EU verbiedt het vernietigen van onverkochte kleding
“Het is tijd om een einde te maken aan het model van ‘nemen, maken, weggooien’. Dat is zo schadelijk voor onze planeet, onze gezondheid en onze economie”, zei Europarlementariër Alessandra Moretti in een verklaring. “Het verbieden van het vernietigen van onverkochte kleding verandert de manier waarop fast fashion-fabrikanten hun goederen produceren.”
Elke week onze beste artikelen in je inbox? Schrijf je hier in voor de Vogue-nieuwsbrief.
Het besluit maakt deel uit van een bredere aanscherping van de wetgeving op het gebied van duurzame mode. Dit met nieuwe beleidsmaatregelen op het gebied van ecodesign, greenwashing en textielafval die de komende jaren geleidelijk worden ingevoerd. Het verbod op het vernietigen van onverkochte kleding zal een van de langere termijn zijn. Grote bedrijven hebben twee jaar de tijd om hieraan te voldoen en het MKB heeft tot zes jaar de tijd gekregen.
‘Dirty secret’
Voor velen is dit een welkome beslissing die indirect de controversiële onderwerpen overproductie en ontgroening aanpakt. Beleidsmakers vertellen merken misschien niet direct dat ze minder moeten produceren of dat ze een limiet stellen aan het aantal eenheden dat ze per jaar mogen maken. Maar ze straffen degenen die te veel produceren en dat is een stap in de goede richting. Eco-Age duurzaamheidsadviseur Philippa Grogan: “Dit is al zo lang een dirty secret van de mode-industrie. Het verbod zal op zichzelf geen einde maken aan overproductie. Maar hopelijk dwingt het merken beter georganiseerd, verantwoordelijker en minder hebzuchtig te zijn.”
Volgens Scott Lipinski, CEO van Fashion Council Germany en de European Fashion Alliance (EFA), moeten er nog wat knopen worden doorgehakt. De EFA roept de EU op om te verduidelijken wat ze bedoelt met “onverkochte goederen” en “vernietiging”. Voor de EFA betekenen onverkochte goederen dat ze geschikt zijn voor consumptie of verkoop (met uitzondering van vervalsingen, monsters of prototypes). “Onze industrie is ook sterk betrokken bij de ontwikkeling van nieuwe praktijken zoals revisie en upcycling, die een tweede leven geven aan onverkochte producten en creatieve vrijheid mogelijk maken. En we zijn sterk gekant tegen elk verbod dat een einde zou maken aan deze praktijken.”

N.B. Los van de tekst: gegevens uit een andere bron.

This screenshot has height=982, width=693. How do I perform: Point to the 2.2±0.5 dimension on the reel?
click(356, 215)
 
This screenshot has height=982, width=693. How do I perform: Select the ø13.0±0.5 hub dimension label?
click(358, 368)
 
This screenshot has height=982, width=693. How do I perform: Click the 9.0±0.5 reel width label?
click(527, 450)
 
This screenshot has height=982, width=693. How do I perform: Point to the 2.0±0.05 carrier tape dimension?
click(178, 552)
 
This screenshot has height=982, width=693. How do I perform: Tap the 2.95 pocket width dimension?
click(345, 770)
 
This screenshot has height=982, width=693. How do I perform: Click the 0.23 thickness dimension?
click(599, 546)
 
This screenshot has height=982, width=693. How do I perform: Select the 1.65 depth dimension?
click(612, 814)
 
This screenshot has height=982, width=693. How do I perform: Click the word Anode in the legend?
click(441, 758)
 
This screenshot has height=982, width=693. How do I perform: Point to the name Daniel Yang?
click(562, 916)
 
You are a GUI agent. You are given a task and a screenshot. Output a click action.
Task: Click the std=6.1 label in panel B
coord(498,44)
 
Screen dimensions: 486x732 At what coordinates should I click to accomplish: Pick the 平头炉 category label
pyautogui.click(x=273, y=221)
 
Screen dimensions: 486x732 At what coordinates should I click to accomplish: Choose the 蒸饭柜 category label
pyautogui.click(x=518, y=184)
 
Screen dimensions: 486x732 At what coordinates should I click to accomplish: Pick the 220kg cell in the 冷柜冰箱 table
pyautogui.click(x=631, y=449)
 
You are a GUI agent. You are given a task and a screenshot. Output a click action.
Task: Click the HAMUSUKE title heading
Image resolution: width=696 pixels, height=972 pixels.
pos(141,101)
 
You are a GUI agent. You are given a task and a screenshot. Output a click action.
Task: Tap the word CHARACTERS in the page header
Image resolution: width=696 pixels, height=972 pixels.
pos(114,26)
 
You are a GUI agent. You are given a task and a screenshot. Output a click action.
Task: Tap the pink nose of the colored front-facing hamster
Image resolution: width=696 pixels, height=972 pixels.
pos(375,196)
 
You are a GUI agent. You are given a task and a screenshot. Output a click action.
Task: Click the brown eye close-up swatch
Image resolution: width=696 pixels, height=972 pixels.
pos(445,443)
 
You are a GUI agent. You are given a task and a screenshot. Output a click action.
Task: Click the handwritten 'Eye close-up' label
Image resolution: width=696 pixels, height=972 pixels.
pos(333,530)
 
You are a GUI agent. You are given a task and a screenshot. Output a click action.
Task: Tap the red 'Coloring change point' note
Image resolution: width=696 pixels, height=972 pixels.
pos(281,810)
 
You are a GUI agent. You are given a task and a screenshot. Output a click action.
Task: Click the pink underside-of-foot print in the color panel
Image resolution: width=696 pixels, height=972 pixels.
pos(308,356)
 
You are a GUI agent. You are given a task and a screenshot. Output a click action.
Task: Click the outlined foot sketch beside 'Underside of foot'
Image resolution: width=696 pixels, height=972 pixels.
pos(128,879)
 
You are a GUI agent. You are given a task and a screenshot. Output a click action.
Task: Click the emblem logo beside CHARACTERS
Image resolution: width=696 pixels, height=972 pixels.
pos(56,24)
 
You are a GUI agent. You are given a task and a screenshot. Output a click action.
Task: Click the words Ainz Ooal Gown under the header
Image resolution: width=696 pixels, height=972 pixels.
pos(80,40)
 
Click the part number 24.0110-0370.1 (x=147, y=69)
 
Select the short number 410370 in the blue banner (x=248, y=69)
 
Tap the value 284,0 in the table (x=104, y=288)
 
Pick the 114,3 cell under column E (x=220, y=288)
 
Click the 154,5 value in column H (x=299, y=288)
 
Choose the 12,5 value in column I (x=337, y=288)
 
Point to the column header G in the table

Overproductie en vernietiging
De vraag wat er met deze onverkochte goederen gebeurt als ze niet vernietigd worden, is echter nog niet beantwoord. “Worden ze over de hele wereld verscheept? Worden ze hergebruikt als deadstock of versnipperd en gedowncycled? Zullen outletwinkels een overvloed aan voorraad hebben om te verkopen?” vraagt Grogan zich af.
Grote bedrijven moeten ook bekendmaken hoeveel onverkochte consumentenproducten ze elk jaar weggooien en waarom. Een regel waarvan de EU hoopt dat hij overproductie en vernietiging zal tegengaan. De EFA, die bij de EU lobbyt namens de mode-industrie en de verschillende Europese moderaden, maakt zich zorgen over de gevolgen voor de reputatie van merken. “Gezien het risico van zo’n openbaarmaking vanuit zakelijk en concurrentieoogpunt, verzoeken wij dat deze uitsluitend wordt verstrekt aan de Commissie of een bevoegde nationale autoriteit”, aldus Lipinski.
Hét moment voor innovaties
Volgens Dio Kurazawa, oprichter van adviesbureau voor duurzame mode The Bear Scouts, is dit een kans voor merken om de flexibiliteit van de toeleveringsketen te vergroten en af te stappen van het groothandelsmodel. “Dit is het moment om innovaties als pre-order en productie op aanvraag te ondersteunen”, zegt hij. “Het is ook een kans voor merken om met AI te spelen. Technologie kan merken helpen bewuster om te gaan met wat ze maken, zodat ze in eerste instantie minder onverkochte spullen hebben.”